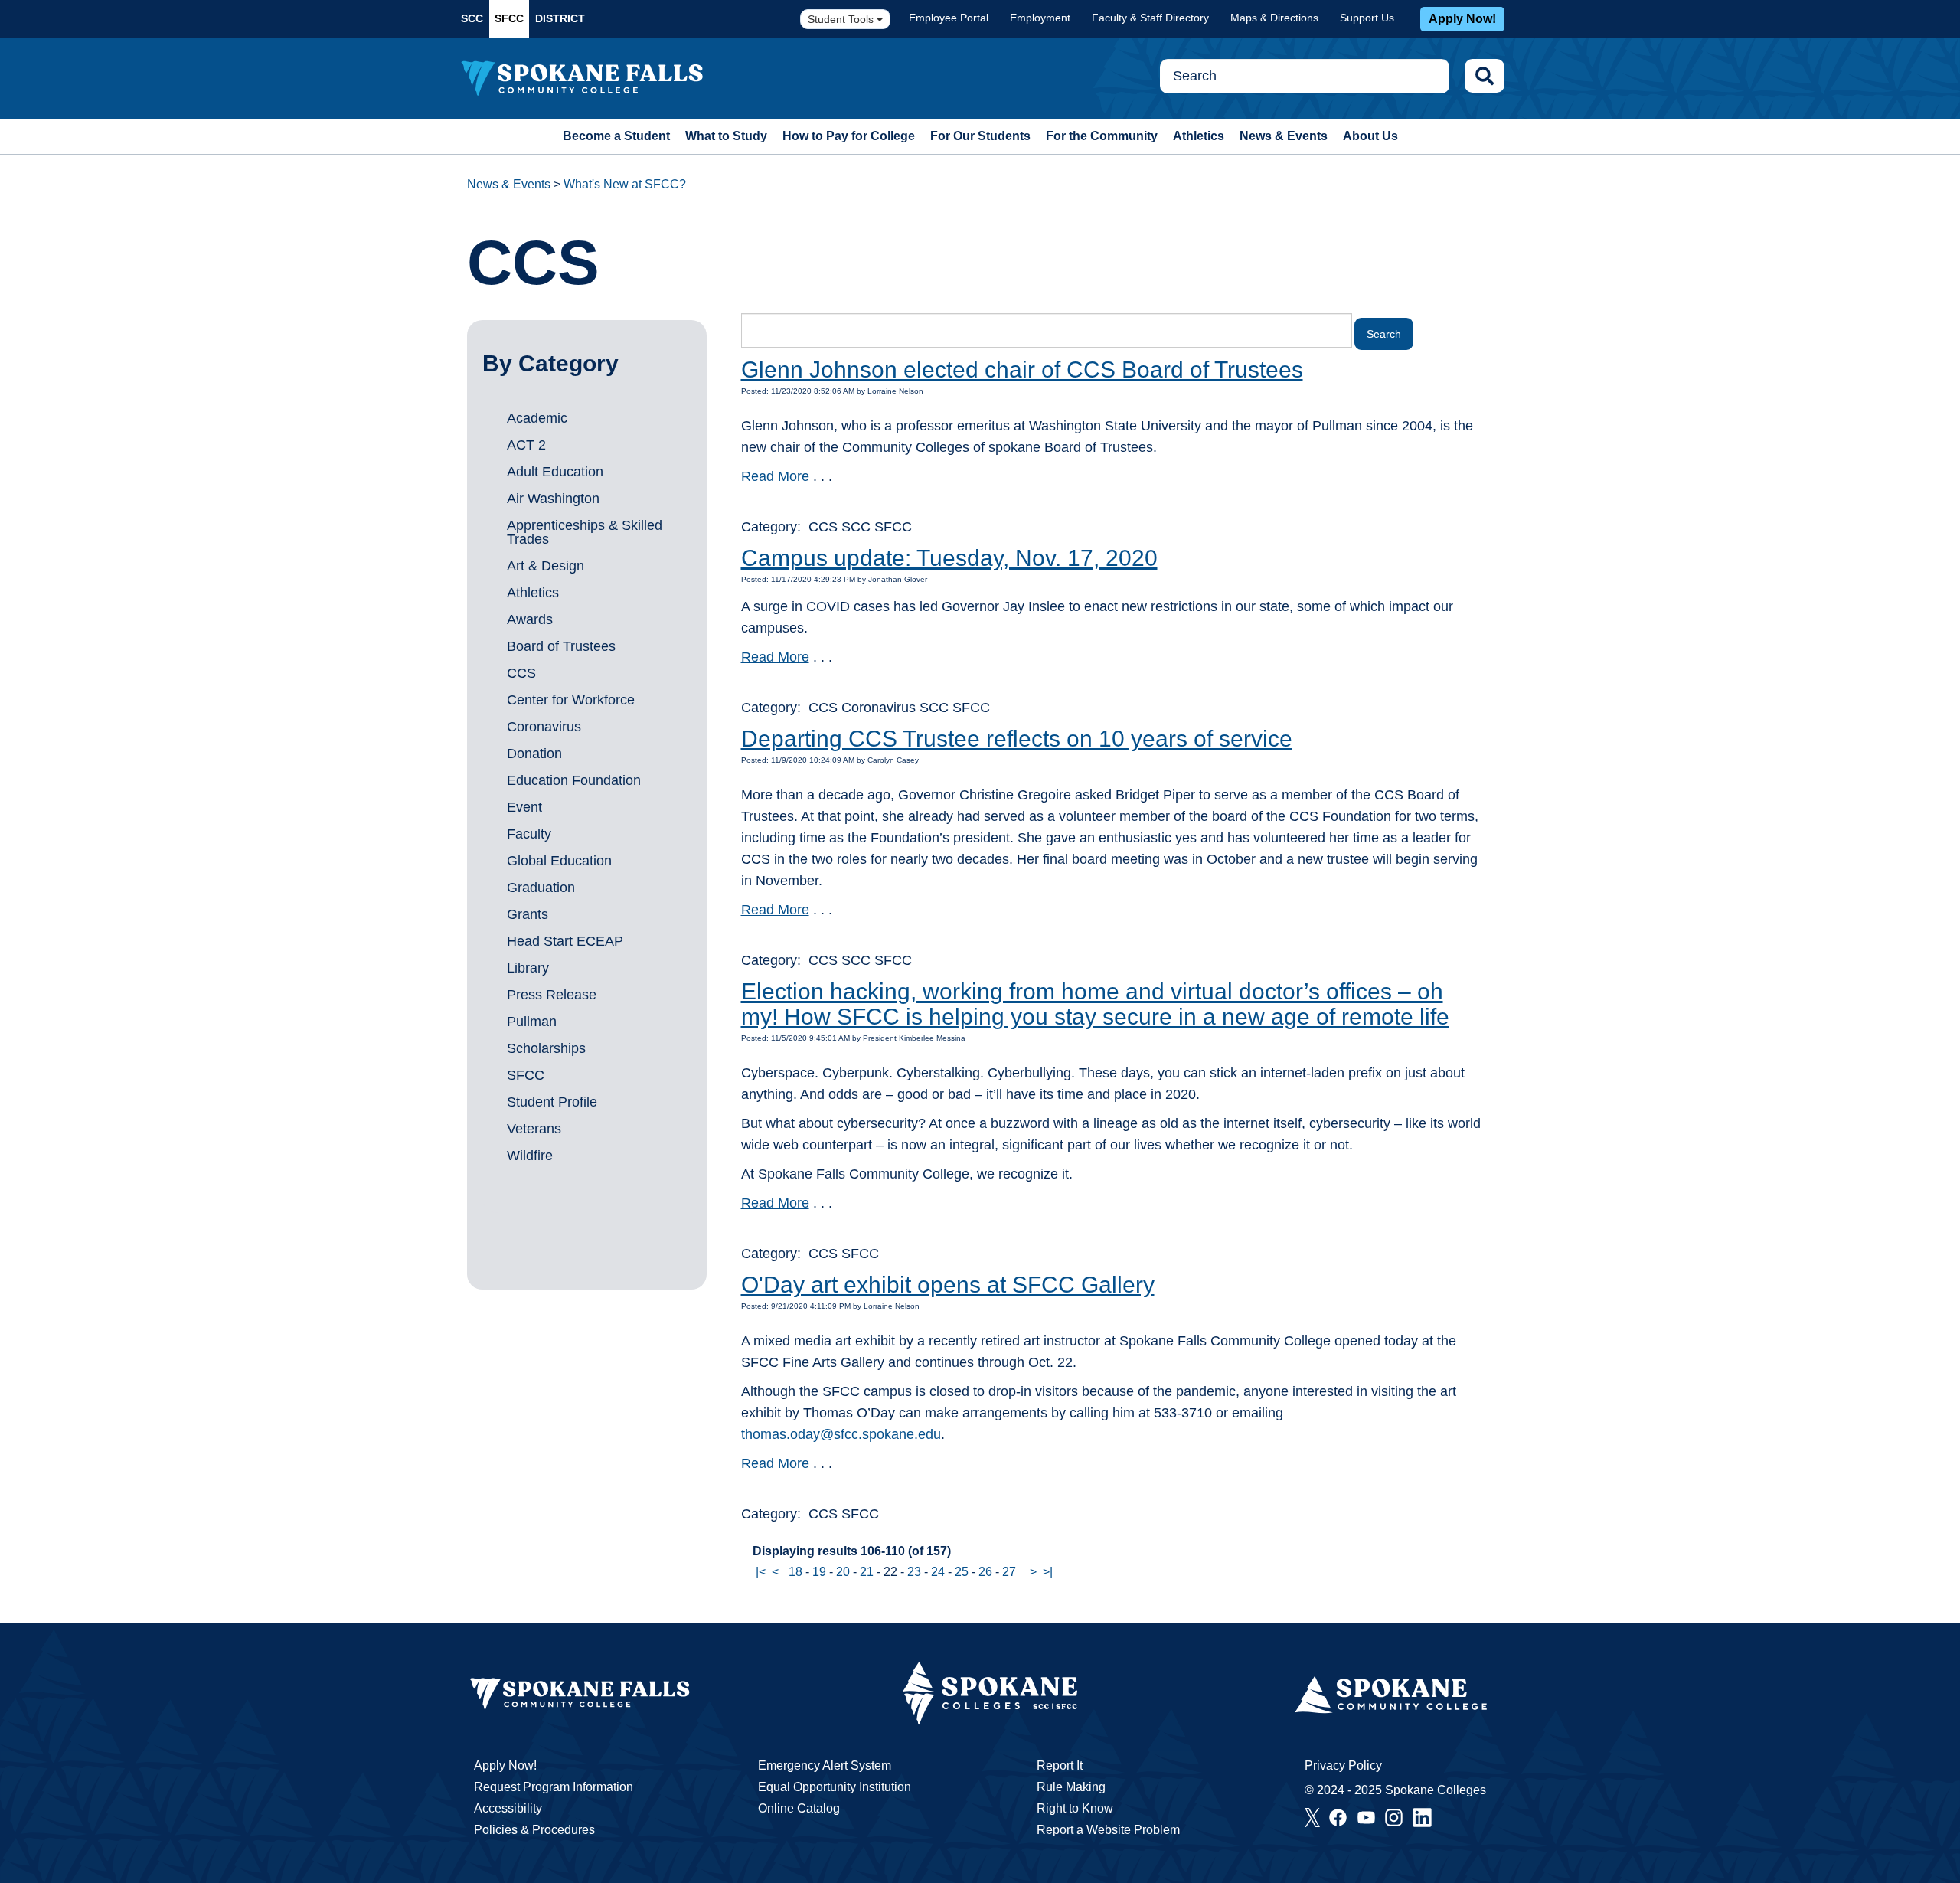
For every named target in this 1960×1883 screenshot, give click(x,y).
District (560, 18)
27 (1009, 1571)
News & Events (1284, 135)
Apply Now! (1462, 18)
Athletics (1198, 135)
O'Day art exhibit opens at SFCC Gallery (948, 1284)
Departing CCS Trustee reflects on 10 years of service (1016, 738)
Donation (534, 753)
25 (962, 1571)
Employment (1040, 17)
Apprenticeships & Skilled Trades (584, 532)
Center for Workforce (571, 700)
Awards (530, 619)
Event (524, 807)
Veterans (534, 1128)
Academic (537, 418)
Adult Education (555, 471)
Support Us (1367, 17)
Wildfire (530, 1155)
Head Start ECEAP (565, 941)
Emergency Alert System (824, 1765)
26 (985, 1571)
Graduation (541, 887)
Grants (527, 914)
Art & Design (545, 566)
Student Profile (552, 1102)
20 (843, 1571)
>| (1048, 1571)
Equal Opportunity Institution (834, 1786)
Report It (1060, 1765)
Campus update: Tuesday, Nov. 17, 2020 (949, 557)
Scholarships (546, 1048)
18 (795, 1571)
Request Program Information (553, 1786)
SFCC (509, 18)
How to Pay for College (848, 135)
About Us (1370, 135)
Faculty (529, 834)
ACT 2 (526, 445)
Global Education (559, 860)
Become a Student (616, 135)
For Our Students (980, 135)
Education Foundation (574, 780)
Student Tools (842, 19)
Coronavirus (544, 726)
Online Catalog (799, 1808)
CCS (521, 673)
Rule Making (1071, 1786)
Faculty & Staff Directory (1150, 17)
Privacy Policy (1343, 1765)
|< (761, 1571)
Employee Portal (948, 17)
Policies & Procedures (534, 1829)
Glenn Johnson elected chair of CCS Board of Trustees (1022, 369)
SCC (472, 18)
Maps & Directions (1274, 17)
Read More (775, 476)
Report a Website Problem (1108, 1829)
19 (819, 1571)
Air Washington (553, 498)
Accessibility (508, 1808)
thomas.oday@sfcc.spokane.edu (841, 1434)
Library (528, 968)
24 (938, 1571)
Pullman (532, 1021)
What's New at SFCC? (625, 184)
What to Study (726, 135)
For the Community (1102, 135)
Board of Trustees (561, 646)
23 (914, 1571)
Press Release (551, 994)
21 (867, 1571)
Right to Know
§
**PROBLEM DETAILS:** Where does "Education" appear in the records above? Copy each line that holds it.

**TASK SOLUTION:**
Adult Education (555, 471)
Global Education (559, 860)
Education Foundation (574, 780)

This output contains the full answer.